__ABOUT THIS TASK__:
Nothing after the line containing "The width and height of the screenshot is (1456, 830)." belongs in the answer; write out exactly every line from the start of the material up to it, including it.

__EXERCISE INPUTS__:
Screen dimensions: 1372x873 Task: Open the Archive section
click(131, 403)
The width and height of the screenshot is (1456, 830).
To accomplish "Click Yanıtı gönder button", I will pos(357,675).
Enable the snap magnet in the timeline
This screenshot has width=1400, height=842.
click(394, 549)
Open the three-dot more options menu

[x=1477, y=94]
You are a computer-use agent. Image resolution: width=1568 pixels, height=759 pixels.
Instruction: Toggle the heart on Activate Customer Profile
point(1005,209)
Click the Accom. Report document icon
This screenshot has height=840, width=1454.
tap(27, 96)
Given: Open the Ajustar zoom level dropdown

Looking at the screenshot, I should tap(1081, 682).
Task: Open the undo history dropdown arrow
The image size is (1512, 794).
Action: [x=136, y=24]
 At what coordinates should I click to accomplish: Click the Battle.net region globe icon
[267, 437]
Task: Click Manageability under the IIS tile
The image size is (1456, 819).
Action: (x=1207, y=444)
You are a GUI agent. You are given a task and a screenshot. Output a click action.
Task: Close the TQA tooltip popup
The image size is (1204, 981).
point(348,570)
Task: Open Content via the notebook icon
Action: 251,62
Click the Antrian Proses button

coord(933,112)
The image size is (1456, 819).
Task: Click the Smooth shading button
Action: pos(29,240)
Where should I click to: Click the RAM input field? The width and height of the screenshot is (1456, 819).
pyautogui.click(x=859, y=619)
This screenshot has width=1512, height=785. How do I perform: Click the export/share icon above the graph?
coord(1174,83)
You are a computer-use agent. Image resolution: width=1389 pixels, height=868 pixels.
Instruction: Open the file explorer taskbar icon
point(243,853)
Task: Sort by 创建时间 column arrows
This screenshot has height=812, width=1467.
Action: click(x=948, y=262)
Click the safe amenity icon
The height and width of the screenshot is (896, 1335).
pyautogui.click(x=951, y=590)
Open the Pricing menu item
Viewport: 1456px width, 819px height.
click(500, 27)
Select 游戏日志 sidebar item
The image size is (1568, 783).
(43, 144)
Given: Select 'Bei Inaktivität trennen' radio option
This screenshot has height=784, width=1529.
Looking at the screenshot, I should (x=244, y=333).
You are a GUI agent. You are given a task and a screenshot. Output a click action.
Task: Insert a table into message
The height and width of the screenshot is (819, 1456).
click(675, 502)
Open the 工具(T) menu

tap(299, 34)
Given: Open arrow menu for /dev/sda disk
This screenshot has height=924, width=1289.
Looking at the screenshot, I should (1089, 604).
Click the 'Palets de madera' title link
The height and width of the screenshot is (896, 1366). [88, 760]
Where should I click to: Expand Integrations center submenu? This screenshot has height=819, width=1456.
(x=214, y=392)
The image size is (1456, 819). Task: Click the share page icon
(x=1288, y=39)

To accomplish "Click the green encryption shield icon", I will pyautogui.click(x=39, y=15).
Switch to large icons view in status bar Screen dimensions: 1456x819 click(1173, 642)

__ANSWER BOX__:
Screen dimensions: 1372x873 Task: Open the Archive section
click(131, 403)
The width and height of the screenshot is (1456, 830).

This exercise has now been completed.